Wednesday, September 30, 2015

Alaska Wildlife Conservation Center

Black Bear

I gave you a little teaser yesterday with the close up photo of a grizzly bear.  No, we didn't encounter the bear on a hike in the woods.   The bear was one of several at the Alaska Wildlife Conservation Center.

One the Seward Highway between Portage and Girdwood we found the Alaska Wildlife Conservation Center.    AWCC takes in injured and orphaned animals and provides spacious enclosures and care. Animals that cannot be released into the wild are given a permanent home at the center.  Others are released back into the wild.

We visited the center by walking around and watching the bears, bison, caribou, fox, and porcupine.   It was the first porcupine either of us had seen and I can't say that we saw much of him.   He was mostly sleeping and poked his head out once to look around.

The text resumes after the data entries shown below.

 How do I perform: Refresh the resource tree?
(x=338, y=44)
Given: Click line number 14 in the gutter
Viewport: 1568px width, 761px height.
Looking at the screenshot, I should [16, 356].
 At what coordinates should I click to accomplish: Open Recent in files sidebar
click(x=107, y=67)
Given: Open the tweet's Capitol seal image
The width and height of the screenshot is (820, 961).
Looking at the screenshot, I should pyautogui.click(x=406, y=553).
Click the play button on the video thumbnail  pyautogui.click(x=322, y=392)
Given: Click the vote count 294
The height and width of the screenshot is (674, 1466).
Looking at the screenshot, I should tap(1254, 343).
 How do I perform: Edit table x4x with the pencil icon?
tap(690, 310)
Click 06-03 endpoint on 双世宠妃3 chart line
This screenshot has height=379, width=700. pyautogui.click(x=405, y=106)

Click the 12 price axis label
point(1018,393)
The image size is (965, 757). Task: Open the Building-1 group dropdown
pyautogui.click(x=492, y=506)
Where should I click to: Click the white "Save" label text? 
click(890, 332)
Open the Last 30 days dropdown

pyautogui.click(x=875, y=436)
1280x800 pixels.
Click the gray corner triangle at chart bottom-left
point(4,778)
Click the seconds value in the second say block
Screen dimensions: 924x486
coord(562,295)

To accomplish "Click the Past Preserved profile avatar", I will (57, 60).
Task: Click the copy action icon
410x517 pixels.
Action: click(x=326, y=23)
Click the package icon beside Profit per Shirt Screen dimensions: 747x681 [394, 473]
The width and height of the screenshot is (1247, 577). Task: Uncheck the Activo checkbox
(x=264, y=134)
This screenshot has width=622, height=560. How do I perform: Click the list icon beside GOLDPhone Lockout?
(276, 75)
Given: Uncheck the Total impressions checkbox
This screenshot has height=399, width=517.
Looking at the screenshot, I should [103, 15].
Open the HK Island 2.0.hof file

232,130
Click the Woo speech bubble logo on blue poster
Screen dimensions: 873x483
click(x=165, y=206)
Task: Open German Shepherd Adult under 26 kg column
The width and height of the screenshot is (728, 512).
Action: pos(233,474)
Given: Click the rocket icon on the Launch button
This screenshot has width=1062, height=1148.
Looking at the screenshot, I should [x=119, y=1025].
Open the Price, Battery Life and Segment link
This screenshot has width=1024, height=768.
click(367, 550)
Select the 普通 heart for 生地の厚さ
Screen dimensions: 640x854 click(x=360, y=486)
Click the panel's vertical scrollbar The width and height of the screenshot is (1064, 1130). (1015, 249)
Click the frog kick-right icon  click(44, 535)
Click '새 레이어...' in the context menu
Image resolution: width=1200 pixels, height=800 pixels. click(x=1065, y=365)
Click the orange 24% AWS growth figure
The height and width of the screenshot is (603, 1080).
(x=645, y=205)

We arrived just in time to catch the end of the bear feeding.   The center has built a high boardwalk above the bear habitat and the bears were out for dinner.   There were several grizzlies on one side and black bears on the other.  We didn't get to see bears close up in the wild so this was the next best thing.

Gotta Love That Face
Prior to the 20th century, Wood Bison inhabited Alaska and northwestern Canada for thousands of years. They disappeared from the state within the past 200 years, likely from a change in habitat distribution and effects of unregulated hunting. They were declared extinct in 1941 but a small herd was discovered in Canada in 1957.   The AWCC has maintained and grown a heard  since 2003.  In July of this year they released the latest of 130 Wood Bison back into the wilds of Alaska in and effort to restore the herds.  Most are wearing radio collars so they can be tracked and monitored.
Wood Bison

One of the more animated animals there was a Red Fox.   He was curious and seemed to want to know what we were up to. He was constantly moving around but would stop and look at us, giving me a great opportunity for a portrait shot.

Red Fox

Although we had seen several Moose on our first day in Denali, we enjoyed watching this big guy.    
Bull Moose
They also had a few birds of prey in one area.   Adonis arrived at the Alaska Wildlife Conservation Center in 1995 after being shot.  His left wing required a full amputation as a result. Even though it is illegal to harm an eagle under the Bald Eagle Protection Act, an estimated 2,000 – 3,000 eagles are shot or injured in the United States each year. Since Adonis cannot fly, he has found a permanent home  at the AWCC.
If you are traveling between Anchorage and Seward be sure to stop off for a couple hours and visit the center.   It's a great way to experience Alaska's wildlife up close.  They are a non-profit so you might want to consider a donation as well.